What you have to do
Search the records below for the string "will", and report each line that contains it.

Task data
══════════════════════════════
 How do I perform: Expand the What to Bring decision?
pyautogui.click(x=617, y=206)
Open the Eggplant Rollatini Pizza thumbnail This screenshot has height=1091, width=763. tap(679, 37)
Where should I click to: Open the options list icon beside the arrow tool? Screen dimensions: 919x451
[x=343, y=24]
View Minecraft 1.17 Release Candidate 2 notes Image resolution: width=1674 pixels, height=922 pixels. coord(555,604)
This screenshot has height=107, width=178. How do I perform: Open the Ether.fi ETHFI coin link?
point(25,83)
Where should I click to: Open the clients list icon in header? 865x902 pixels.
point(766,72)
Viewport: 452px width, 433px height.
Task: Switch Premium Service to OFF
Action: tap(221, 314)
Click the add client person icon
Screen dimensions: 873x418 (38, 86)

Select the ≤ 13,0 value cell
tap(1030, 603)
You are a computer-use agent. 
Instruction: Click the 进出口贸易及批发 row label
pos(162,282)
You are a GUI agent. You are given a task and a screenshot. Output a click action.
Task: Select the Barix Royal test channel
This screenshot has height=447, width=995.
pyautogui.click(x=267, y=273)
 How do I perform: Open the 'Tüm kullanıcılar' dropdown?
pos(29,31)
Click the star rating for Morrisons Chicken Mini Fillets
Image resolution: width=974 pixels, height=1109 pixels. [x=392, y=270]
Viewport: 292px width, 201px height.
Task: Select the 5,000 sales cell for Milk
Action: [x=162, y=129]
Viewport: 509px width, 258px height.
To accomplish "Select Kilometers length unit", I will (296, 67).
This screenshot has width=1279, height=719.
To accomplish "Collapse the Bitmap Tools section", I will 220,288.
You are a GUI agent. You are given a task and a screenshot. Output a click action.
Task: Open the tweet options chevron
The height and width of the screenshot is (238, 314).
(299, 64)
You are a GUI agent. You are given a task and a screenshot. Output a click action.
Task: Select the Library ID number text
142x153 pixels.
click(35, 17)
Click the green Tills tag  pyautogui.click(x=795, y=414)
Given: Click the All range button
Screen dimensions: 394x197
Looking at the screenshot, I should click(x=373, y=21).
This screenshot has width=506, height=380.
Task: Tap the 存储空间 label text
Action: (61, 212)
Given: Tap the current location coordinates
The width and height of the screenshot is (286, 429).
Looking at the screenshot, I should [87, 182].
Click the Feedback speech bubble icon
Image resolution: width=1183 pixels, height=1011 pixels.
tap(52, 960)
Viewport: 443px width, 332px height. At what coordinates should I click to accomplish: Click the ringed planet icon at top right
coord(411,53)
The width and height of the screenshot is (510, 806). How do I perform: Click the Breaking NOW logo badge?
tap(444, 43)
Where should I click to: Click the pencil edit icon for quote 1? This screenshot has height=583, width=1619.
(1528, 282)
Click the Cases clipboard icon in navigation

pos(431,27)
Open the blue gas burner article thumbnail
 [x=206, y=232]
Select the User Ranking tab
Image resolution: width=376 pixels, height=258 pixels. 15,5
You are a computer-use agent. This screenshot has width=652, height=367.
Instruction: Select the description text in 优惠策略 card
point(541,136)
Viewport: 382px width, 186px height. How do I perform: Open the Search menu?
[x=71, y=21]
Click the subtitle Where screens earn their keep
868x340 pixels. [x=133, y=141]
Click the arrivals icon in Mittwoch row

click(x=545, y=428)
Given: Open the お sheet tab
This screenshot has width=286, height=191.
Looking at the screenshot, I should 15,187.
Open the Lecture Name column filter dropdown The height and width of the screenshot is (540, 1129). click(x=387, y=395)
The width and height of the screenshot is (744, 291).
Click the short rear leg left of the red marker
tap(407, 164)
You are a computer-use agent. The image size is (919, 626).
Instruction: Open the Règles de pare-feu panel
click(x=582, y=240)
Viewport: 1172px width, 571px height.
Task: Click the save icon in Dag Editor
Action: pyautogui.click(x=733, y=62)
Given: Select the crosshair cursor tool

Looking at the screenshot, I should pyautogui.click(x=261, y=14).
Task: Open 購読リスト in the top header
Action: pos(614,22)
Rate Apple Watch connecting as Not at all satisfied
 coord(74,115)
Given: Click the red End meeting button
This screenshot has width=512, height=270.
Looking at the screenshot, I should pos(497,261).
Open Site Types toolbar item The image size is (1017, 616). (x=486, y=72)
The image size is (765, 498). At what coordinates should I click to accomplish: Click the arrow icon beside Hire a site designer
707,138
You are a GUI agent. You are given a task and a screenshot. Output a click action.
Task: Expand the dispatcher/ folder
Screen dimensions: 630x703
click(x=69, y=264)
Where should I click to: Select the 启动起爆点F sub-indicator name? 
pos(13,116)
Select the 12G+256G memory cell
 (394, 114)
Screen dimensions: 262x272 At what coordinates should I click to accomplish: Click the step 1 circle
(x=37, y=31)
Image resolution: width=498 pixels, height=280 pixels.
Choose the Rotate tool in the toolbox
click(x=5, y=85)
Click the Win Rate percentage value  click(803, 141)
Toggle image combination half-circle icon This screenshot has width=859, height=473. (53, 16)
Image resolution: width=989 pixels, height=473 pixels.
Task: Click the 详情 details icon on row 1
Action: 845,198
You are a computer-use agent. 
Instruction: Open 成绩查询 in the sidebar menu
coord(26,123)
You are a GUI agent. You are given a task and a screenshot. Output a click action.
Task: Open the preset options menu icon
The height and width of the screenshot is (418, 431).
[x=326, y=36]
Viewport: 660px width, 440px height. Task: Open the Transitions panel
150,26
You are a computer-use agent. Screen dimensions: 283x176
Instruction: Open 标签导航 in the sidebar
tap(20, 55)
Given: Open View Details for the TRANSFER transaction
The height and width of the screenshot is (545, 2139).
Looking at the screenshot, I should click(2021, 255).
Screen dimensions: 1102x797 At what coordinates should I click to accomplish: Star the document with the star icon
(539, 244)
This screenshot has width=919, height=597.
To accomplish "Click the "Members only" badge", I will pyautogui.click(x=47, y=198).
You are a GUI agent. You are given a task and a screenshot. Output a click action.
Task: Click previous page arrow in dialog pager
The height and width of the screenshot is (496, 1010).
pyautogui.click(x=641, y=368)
══════════════════════════════
Reply to the task
To accomplish "Select Kilometers length unit", I will (296, 67).
To accomplish "Collapse the Bitmap Tools section", I will 220,288.
To accomplish "Click the "Members only" badge", I will pyautogui.click(x=47, y=198).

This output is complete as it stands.